Sharp will release a speedy Android-powered 3D phone in Japan next week, boasting Aquos TV technology, 8-megapixel cameras and a 4.2-inch touchscreen.

Sharp's  Android -powered Aquos SH-12C 3D-capable phone will launch in Japan next week. The SH-12C includes a 1.4GHz Qualcomm processor, a 4.2-inch 3D touchscreen, and dual 8-megapixel cameras.

The 14mm-thin SH-12C is capable of high-definition video recording and has a built-in HDMI port for connecting the phone to a big screen. The 540x960-pixel screen isn't too far off the resolution of the iPhone 4 's 640x960-pixel display, and it has a substantially higher resolution than the 240x800-pixel screen on the Nintendo 3DS

Although the original Japanese press release is difficult to decipher, the  Aquos  element of the phone's name suggests that Sharp has put some of its TV technology into the display. It's not the first company to try and convince us that the small screen can benefit from big-screen tech -- Sony is  touting its Bravia Engine technology  in the Xperia Arc and Xperia mini.

Besides improving image quality, Aquos tech may ensure the phone plays well with Sharp's own range of TVs via Aquos Link, although HDMI connectivity should ensure this happens anyway.

The phone's high-spec cameras should be put to good use, thanks to the built-in 'ProPix' image-processing engine, scene-recognition feature and automatic focus tracking. Photos, video and data are stored on microSD cards of up to 32GB in capacity.

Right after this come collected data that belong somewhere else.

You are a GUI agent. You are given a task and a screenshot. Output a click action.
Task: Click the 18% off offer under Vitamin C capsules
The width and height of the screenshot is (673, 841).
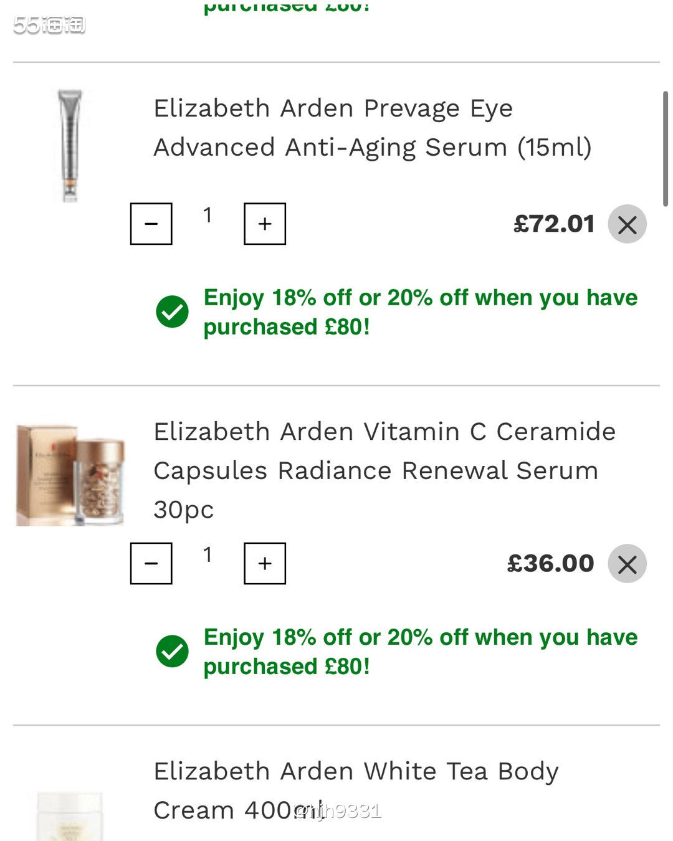(420, 651)
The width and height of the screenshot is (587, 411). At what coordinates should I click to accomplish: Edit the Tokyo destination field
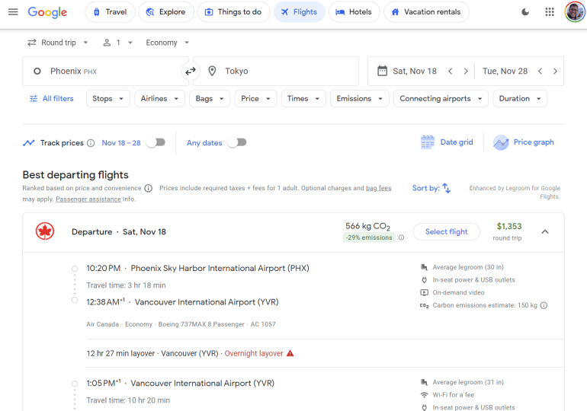point(282,71)
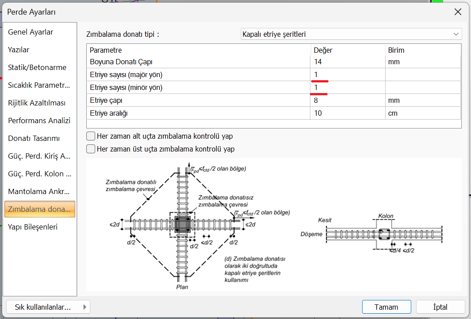The image size is (471, 319).
Task: Select Performans Analizi in sidebar
Action: click(39, 121)
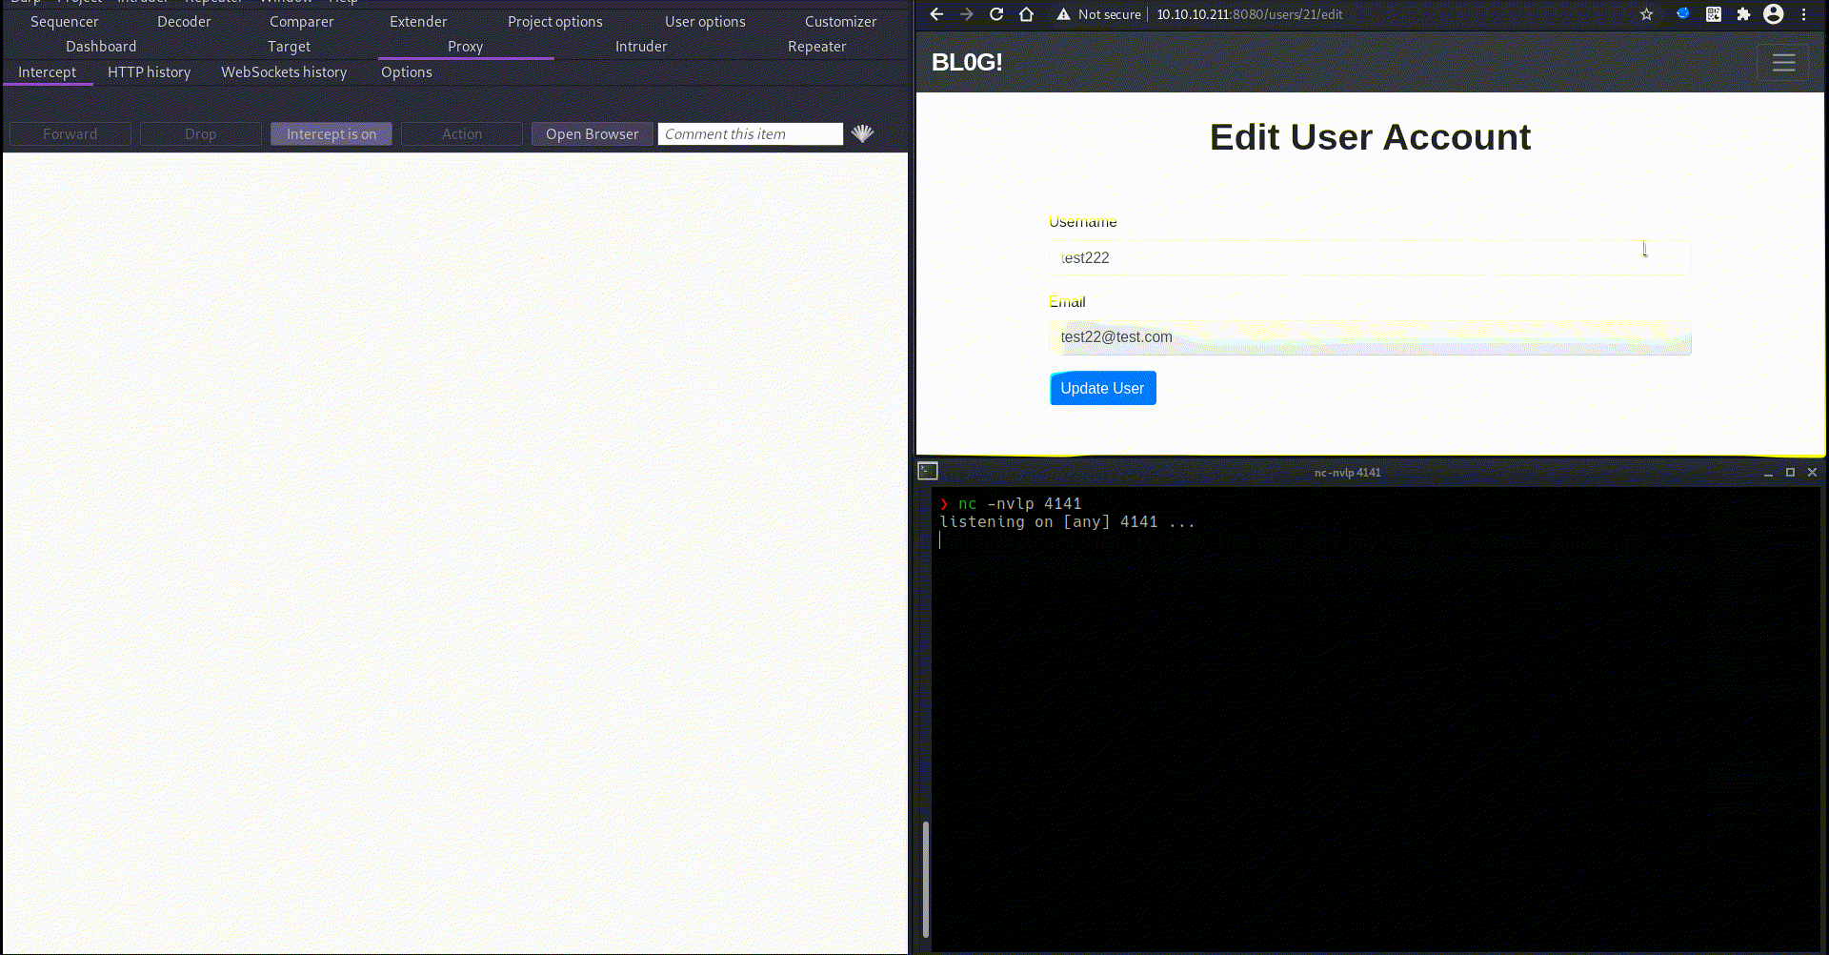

Sharp is a big player in the global mobile-phone market, but we see precious little evidence of the company's wares in the UK. The  Galapagos 3D handsets  we reported on last year haven't graced us with their presence, and we wouldn't be surprised if the same is true of this handset.

That's a shame. Although you'll soon be able to get hold of other 3D-ready phones, such as the  LG Optimus 3D  and HTC Evo 3D , which both have twin 5-megapixel cameras, we'd like to see Sharp's latest little number here too. 

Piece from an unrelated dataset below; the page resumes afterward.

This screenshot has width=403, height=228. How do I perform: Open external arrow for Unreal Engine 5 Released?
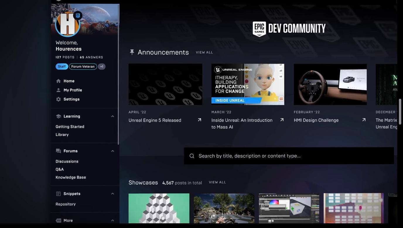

There's no mention of pricing. If we do ever see the handset in Britain, expect it to cost twice as much as in Japan.

Tags:
Phones
About the author

    Andy Merrett has been using mobile phones since the days when they only made voice calls. Since then he has worked his way through a huge number of Nokia, Motorola and Sony Ericsson models. Andy is a freelance writer and is not an employee of CNET.

     

    Join the discussion

    Conversation powered by Livefyre

    Don't Miss
    Hot Products
    Trending on CNET

    HOT ON CNET

    Want a home monitoring camera?

    Here's an easy and affordable DIY video-monitoring system.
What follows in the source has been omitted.